BIS Shrapnel chief economist Dr Frank Gelber said despite recession impacting many other net commodity exporting nations, such as Canada, Russia and Brazil, Australia avoided a similar fate due to export strength.
“Australia is a low-cost, high quality resources exporter, and other countries simply cannot compete with that,” he said.
“While prices have fallen dramatically, export volumes are growing strongly as projects come on stream.”
Gelber believes that without this export volume growth, Australia would have gone into recession.
A decades-long boom in mining investment that drove construction and economic growth took Australian investment to new heights, but the correction, Gelber points out, will constitute a major shock to the Australian economy and GDP growth.

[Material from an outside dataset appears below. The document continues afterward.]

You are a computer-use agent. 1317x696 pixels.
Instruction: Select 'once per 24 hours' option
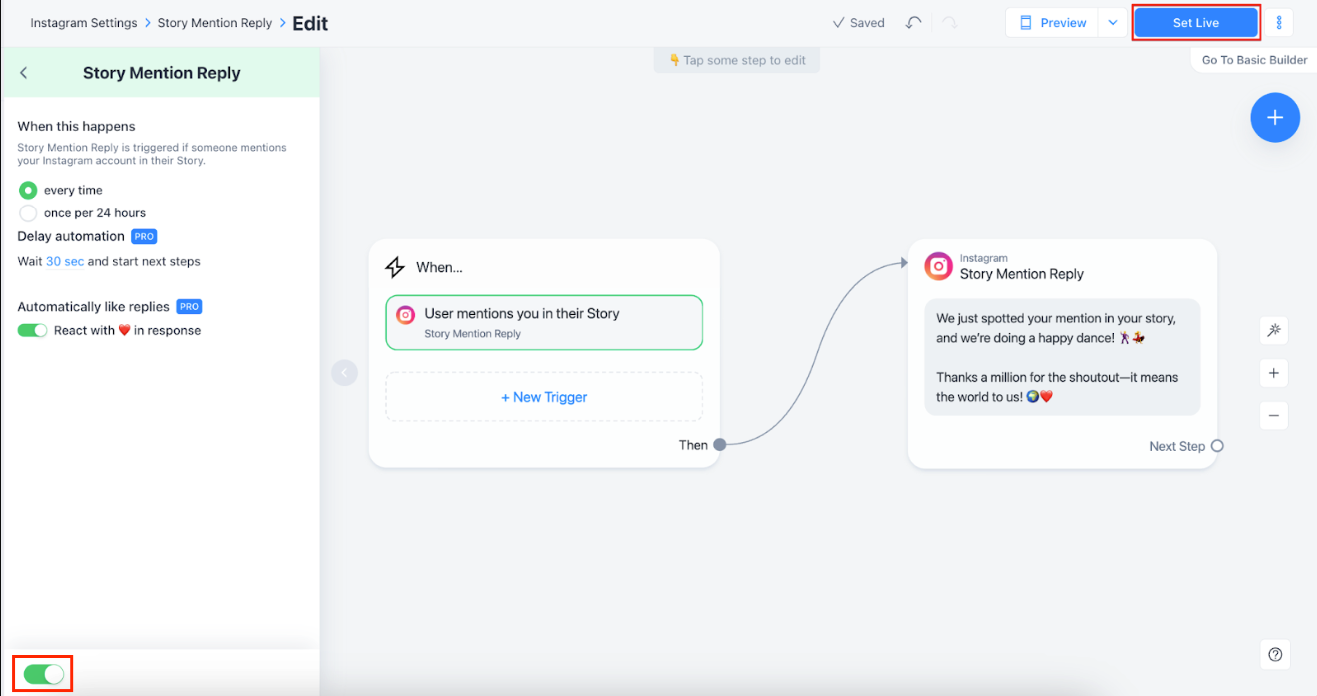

Fortunately, he said, the fall in resources construction would be largely offset by growth in mining output, although economic growth was expected to remain slow until non-mining sectors, in particular non-mining business investment, took over as the drivers of growth.
“We are only at the beginning of the decline in mining investment, but we are still looking at strong growth in production and exports,” Gelber said.
“The net effect is that the negative impact from falling investment is being offset by continued growth in production. Having been a strong driver of growth during the boom, mining is now not contributing at all. That’s why growth is, and will remain, weak.
“There is little risk of recession, but we’re stalled, waiting for the non-mining economy to pick up.”
According to BIS Shrapnel‘s recent economic outlook report, construction grew eightfold to its 2013-14 peak, before coal and iron ore started to fall.
Now, as the mega-gas projects wind up construction, analysts anticipate the fall in mining investment to increase.
However, despite the doom and gloom, BIS Shrapnel expects GDP growth of 2.5% in 2015-16, boosted to 3.1% in 2016-17 as LNG projects come on stream, infrastructure investment warms up and household spending increases.
The main contributor to growth, Gelber believes, will be rising public infrastructure investment.
“Hence, we believe a recession in Australia is highly unlikely,” he said.
“Growth will be soft for another three to four years as non-mining business investment remains weak, weighed down by a pervasive cost-cutting mentality, plenty of spare capacity and weak demand and profits.”